D. Robinson-Walsh via Flickr

The celebratory feeling had simply left March 20th. It was the first day of Spring, Jasper’s birthday, and it was supposed to be a fun time of year. But he couldn’t feel good about it any more.

He took his melancholy out the back door. He needed a break from the party his mother put together for him. His older brother and cousins were there, but he needed a little privacy from the noise inside the kitchen. Everyone else seemed to push the memories of his grandfather out of their minds, even if temporarily, but it felt disloyal to go along with them. Jasper wanted to still suffer the grief of Grandpa’s passing and keep the pain fresh in his heart. Holding it there made the patriarch’s life still seem palpable.

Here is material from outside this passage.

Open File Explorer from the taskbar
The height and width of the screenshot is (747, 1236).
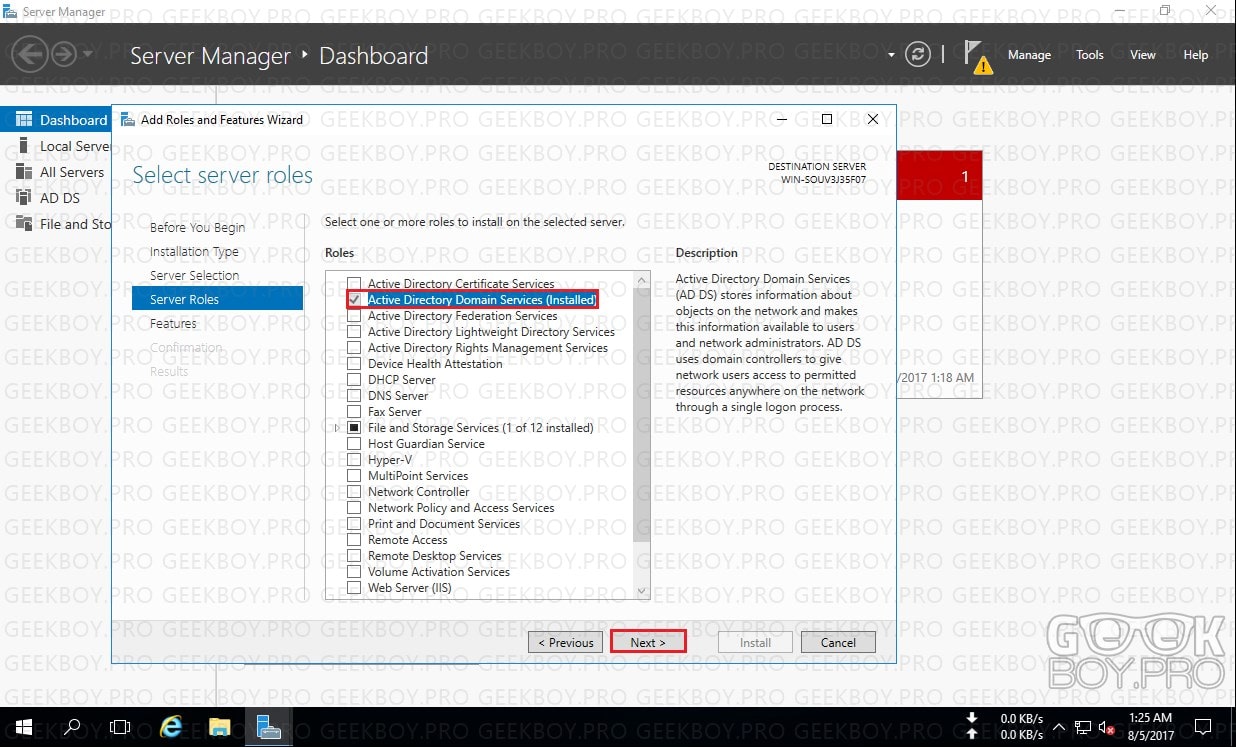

As it was, nothing much seemed worth celebrating. Jasper went to search for his grandfather’s essence there in the fields, as if he’d spied the man’s spectral presence out in the windrows of snow. He gazed out at the pastures of Grateful Acres, as the farm was ironically called, and saw a berm of snow hiding behind the shade of a pine row. The white stripe outlined the strip of hearty trees, bald on one side and flocked on the other. Such a barren landscape.

Spring couldn’t come soon enough.

To the south, two black bulls lay assessing each other from opposite sides of a barbed wire fence. Conserving their body heat was more important than sparring off at that moment. An uncle kept up the family’s legacy in part by tending the livestock that once belonged to his father.

Grandpa had gone out to check his cows after a particularly cold night, a calf’s birth being only a few days past. He trekked down a gully, perhaps looking after a cow in trouble, and must have made no notice of his old tractor’s precipitous perch when he dismounted. It had gone rogue, rolled down the hill, and struck him dead. One of the boys went to call him inside for Jasper’s last party and discovered him there in the snow, his lips already blue.

Why a man his age had still tried to actively farm was anyone’s guess.

The offending tractor sat lonesome behind the shed out back. It hadn’t been driven again since the accident.

Grandpa had been gone for a year, his death unfortunately coinciding with the anniversary of Jasper’s birth. Jasper could hear the guests talking and laughing back in the house, the party moving blissfully along, but their happiness betrayed his emotions. It was like wet confetti at a New Year’s Day parade. A sucker punch when he turned to kiss a girl. He couldn’t muster up even an inkling of happiness.

Jasper still missed his grandfather so much, and the snow only intensified that sorrow. A ubiquitous misery.

He wondered if it snowed the day he was born.


*This post was prompted by Kelly’s line, like wet confetti at a New Year’s Day parade, at Studio 30 Plus.


  1. He wondered if it snowed the day he was born; what a great line to tie it all together. Great piece and perfect use of the prompt! I struggled with this one quite a bit.

  2. Wow. A kid wallowing in a misery that he can’t believe is no longer everyone’s misery. Nice imagery. Snow. (shudder). And you totally had me at “Spring couldn’t come soon enough.”

    • Hmmm … let’s see what Marie is thinking. I’m up to try (almost) anything. Maybe one of the hobos makes a stop on the rails to meet one of my characters???